DETAILED ACTION
Notice of Pre-AIA or AIA Status
The present application, filed on or after March 16, 2013, is being examined under the first inventor to file provisions of the AIA .
Continued Examination Under 37 CFR 1.114
A request for continued examination under 37 CFR 1.114, including the fee set forth in 37 CFR 1.17(e), was filed in this application after final rejection. Since this application is eligible for continued examination under 37 CFR 1.114, and the fee set forth in 37 CFR 1.17(e) has been timely paid, the finality of the previous Office action has been withdrawn pursuant to 37 CFR 1.114. Applicant's submission filed on 04/09/2026 has been entered.
Response to Arguments
Applicant’s arguments with respect to claim(s) 1-4 and 6-10 have been considered but are moot because the new ground of rejection does not rely on any reference applied in the prior rejection of record for any teaching or matter specifically challenged in the argument.
Strauss (Strauss, F., Lin, J., Janek, J. et al. Influence of synthesis parameters on crystallization behavior and ionic conductivity of the Li4PS4I solid electrolyte. Sci Rep 11, 14073 (2021), https://doi.org/10.1038/s41598-021-93539-4) is applied as the new primary reference. Hoshi and Harada are applied as secondary references modifying Strauss.
Strauss provides a method for producing Li4PS4I which includes pulverizing precursors and calcining, and provides a lithium ion conductivity of 1.1 × 10−3 S cm−1 (see e.g., Strauss; pgs. 4, 6) which falls within the claimed range of 1 – 1.68 mS/cm. Regarding claims 1 and 2, Strauss does not provide a pulverization step at 300-500 rpm for 10 minutes to 2 hours after the calcination step. Thus, Hoshi and Harada modify Strauss to provide the post calcining pulverization step.

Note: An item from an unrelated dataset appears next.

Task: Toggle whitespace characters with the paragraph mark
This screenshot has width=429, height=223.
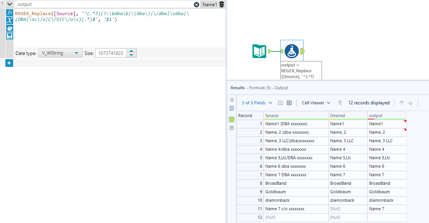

Therefore, applicant’s arguments regarding the combination of Hoshi and Harada not providing a pulverization process which leads to a lithium ion conductivity of 1.0-1.68 mS/cm as claimed is moot because Strauss provides this element.
Claim Rejections - 35 USC § 103
In the event the determination of the status of the application as subject to AIA 35 U.S.C. 102 and 103 (or as subject to pre-AIA 35 U.S.C. 102 and 103) is incorrect, any correction of the statutory basis (i.e., changing from AIA to pre-AIA ) for the rejection will not be considered a new ground of rejection if the prior art relied upon, and the rationale supporting the rejection, would be the same under either status.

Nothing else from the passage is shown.